Your assignment:
Retype every line of the data, keeping each word exactly.

Recorded data:

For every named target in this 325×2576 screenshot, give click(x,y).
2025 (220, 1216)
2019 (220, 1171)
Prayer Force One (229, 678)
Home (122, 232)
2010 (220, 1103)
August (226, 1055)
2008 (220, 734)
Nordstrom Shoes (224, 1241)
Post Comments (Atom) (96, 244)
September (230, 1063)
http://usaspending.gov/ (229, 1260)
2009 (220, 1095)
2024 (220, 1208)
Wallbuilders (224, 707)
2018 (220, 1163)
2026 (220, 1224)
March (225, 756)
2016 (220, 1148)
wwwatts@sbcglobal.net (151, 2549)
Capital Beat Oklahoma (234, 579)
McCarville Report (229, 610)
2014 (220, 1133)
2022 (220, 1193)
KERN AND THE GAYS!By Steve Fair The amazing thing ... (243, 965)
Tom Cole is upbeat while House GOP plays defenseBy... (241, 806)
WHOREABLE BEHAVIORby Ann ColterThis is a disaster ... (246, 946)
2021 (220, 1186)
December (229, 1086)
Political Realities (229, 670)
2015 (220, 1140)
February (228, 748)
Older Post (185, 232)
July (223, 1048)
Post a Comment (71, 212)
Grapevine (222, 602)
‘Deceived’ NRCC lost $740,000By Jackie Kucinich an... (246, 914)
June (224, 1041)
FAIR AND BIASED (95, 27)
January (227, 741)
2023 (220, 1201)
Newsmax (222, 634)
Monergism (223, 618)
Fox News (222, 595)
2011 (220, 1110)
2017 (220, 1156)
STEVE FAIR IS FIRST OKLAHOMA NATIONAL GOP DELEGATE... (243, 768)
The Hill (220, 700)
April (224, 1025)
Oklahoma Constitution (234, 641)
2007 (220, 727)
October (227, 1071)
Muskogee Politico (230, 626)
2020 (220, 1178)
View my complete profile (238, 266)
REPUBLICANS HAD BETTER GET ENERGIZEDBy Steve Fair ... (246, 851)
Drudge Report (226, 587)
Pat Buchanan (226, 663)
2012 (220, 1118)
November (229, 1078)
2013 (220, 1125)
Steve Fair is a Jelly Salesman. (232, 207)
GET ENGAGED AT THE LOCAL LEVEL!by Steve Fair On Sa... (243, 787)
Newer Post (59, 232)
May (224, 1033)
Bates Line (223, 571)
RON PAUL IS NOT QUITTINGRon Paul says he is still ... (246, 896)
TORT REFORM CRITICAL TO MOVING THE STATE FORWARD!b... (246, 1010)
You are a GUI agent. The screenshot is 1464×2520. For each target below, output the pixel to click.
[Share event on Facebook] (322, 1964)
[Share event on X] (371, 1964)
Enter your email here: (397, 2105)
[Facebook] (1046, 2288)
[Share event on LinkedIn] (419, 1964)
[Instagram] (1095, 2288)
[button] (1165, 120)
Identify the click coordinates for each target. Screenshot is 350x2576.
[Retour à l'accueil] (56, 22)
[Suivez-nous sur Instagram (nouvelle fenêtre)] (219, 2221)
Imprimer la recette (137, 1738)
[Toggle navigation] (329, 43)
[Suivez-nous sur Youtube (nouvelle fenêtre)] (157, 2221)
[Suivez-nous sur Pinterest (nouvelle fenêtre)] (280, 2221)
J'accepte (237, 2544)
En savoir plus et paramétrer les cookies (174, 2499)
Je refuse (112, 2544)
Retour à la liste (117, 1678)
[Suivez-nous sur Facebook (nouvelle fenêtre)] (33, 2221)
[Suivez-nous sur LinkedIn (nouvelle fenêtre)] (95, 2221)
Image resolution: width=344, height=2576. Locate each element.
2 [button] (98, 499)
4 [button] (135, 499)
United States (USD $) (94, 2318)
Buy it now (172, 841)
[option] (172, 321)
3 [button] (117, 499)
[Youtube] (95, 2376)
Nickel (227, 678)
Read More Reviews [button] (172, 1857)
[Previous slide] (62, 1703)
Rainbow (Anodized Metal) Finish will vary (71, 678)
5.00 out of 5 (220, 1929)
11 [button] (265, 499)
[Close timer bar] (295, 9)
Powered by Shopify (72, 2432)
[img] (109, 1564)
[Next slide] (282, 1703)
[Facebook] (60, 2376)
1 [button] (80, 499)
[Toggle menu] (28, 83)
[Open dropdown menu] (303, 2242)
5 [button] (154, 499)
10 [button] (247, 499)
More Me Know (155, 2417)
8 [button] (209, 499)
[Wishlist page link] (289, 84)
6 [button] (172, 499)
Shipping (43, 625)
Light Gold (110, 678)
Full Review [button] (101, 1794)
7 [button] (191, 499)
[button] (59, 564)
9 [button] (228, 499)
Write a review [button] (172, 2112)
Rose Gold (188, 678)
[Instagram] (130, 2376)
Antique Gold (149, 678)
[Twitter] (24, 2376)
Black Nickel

Your response:
For every named target in this 325×2576 screenshot, give click(x,y).
2025 (220, 1216)
2019 (220, 1171)
Prayer Force One (229, 678)
Home (122, 232)
2010 (220, 1103)
August (226, 1055)
2008 (220, 734)
Nordstrom Shoes (224, 1241)
Post Comments (Atom) (96, 244)
September (230, 1063)
http://usaspending.gov/ (229, 1260)
2009 (220, 1095)
2024 (220, 1208)
Wallbuilders (224, 707)
2018 (220, 1163)
2026 (220, 1224)
March (225, 756)
2016 (220, 1148)
wwwatts@sbcglobal.net (151, 2549)
Capital Beat Oklahoma (234, 579)
McCarville Report (229, 610)
2014 (220, 1133)
2022 (220, 1193)
KERN AND THE GAYS!By Steve Fair The amazing thing ... (243, 965)
Tom Cole is upbeat while House GOP plays defenseBy... (241, 806)
WHOREABLE BEHAVIORby Ann ColterThis is a disaster ... (246, 946)
2021 (220, 1186)
December (229, 1086)
Political Realities (229, 670)
2015 (220, 1140)
February (228, 748)
Older Post (185, 232)
July (223, 1048)
Post a Comment (71, 212)
Grapevine (222, 602)
‘Deceived’ NRCC lost $740,000By Jackie Kucinich an... (246, 914)
June (224, 1041)
FAIR AND BIASED (95, 27)
January (227, 741)
2023 (220, 1201)
Newsmax (222, 634)
Monergism (223, 618)
Fox News (222, 595)
2011 (220, 1110)
2017 (220, 1156)
STEVE FAIR IS FIRST OKLAHOMA NATIONAL GOP DELEGATE... (243, 768)
The Hill (220, 700)
April (224, 1025)
Oklahoma Constitution (234, 641)
2007 (220, 727)
October (227, 1071)
Muskogee Politico (230, 626)
2020 (220, 1178)
View my complete profile (238, 266)
REPUBLICANS HAD BETTER GET ENERGIZEDBy Steve Fair ... (246, 851)
Drudge Report (226, 587)
Pat Buchanan (226, 663)
2012 (220, 1118)
November (229, 1078)
2013 (220, 1125)
Steve Fair is a Jelly Salesman. (232, 207)
GET ENGAGED AT THE LOCAL LEVEL!by Steve Fair On Sa... (243, 787)
Newer Post (59, 232)
May (224, 1033)
Bates Line (223, 571)
RON PAUL IS NOT QUITTINGRon Paul says he is still ... (246, 896)
TORT REFORM CRITICAL TO MOVING THE STATE FORWARD!b... (246, 1010)
You are a GUI agent. The screenshot is 1464×2520. For each target below, output the pixel to click.
[Share event on Facebook] (322, 1964)
[Share event on X] (371, 1964)
Enter your email here: (397, 2105)
[Facebook] (1046, 2288)
[Share event on LinkedIn] (419, 1964)
[Instagram] (1095, 2288)
[button] (1165, 120)
Identify the click coordinates for each target. Screenshot is 350x2576.
[Retour à l'accueil] (56, 22)
[Suivez-nous sur Instagram (nouvelle fenêtre)] (219, 2221)
Imprimer la recette (137, 1738)
[Toggle navigation] (329, 43)
[Suivez-nous sur Youtube (nouvelle fenêtre)] (157, 2221)
[Suivez-nous sur Pinterest (nouvelle fenêtre)] (280, 2221)
J'accepte (237, 2544)
En savoir plus et paramétrer les cookies (174, 2499)
Je refuse (112, 2544)
Retour à la liste (117, 1678)
[Suivez-nous sur Facebook (nouvelle fenêtre)] (33, 2221)
[Suivez-nous sur LinkedIn (nouvelle fenêtre)] (95, 2221)
Image resolution: width=344, height=2576. Locate each element.
2 [button] (98, 499)
4 [button] (135, 499)
United States (USD $) (94, 2318)
Buy it now (172, 841)
[option] (172, 321)
3 [button] (117, 499)
[Youtube] (95, 2376)
Nickel (227, 678)
Read More Reviews [button] (172, 1857)
[Previous slide] (62, 1703)
Rainbow (Anodized Metal) Finish will vary (71, 678)
5.00 out of 5 (220, 1929)
11 [button] (265, 499)
[Close timer bar] (295, 9)
Powered by Shopify (72, 2432)
[img] (109, 1564)
[Next slide] (282, 1703)
[Facebook] (60, 2376)
1 [button] (80, 499)
[Toggle menu] (28, 83)
[Open dropdown menu] (303, 2242)
5 [button] (154, 499)
10 [button] (247, 499)
More Me Know (155, 2417)
8 [button] (209, 499)
[Wishlist page link] (289, 84)
6 [button] (172, 499)
Shipping (43, 625)
Light Gold (110, 678)
Full Review [button] (101, 1794)
7 [button] (191, 499)
[button] (59, 564)
9 [button] (228, 499)
Write a review [button] (172, 2112)
Rose Gold (188, 678)
[Instagram] (130, 2376)
Antique Gold (149, 678)
[Twitter] (24, 2376)
Black Nickel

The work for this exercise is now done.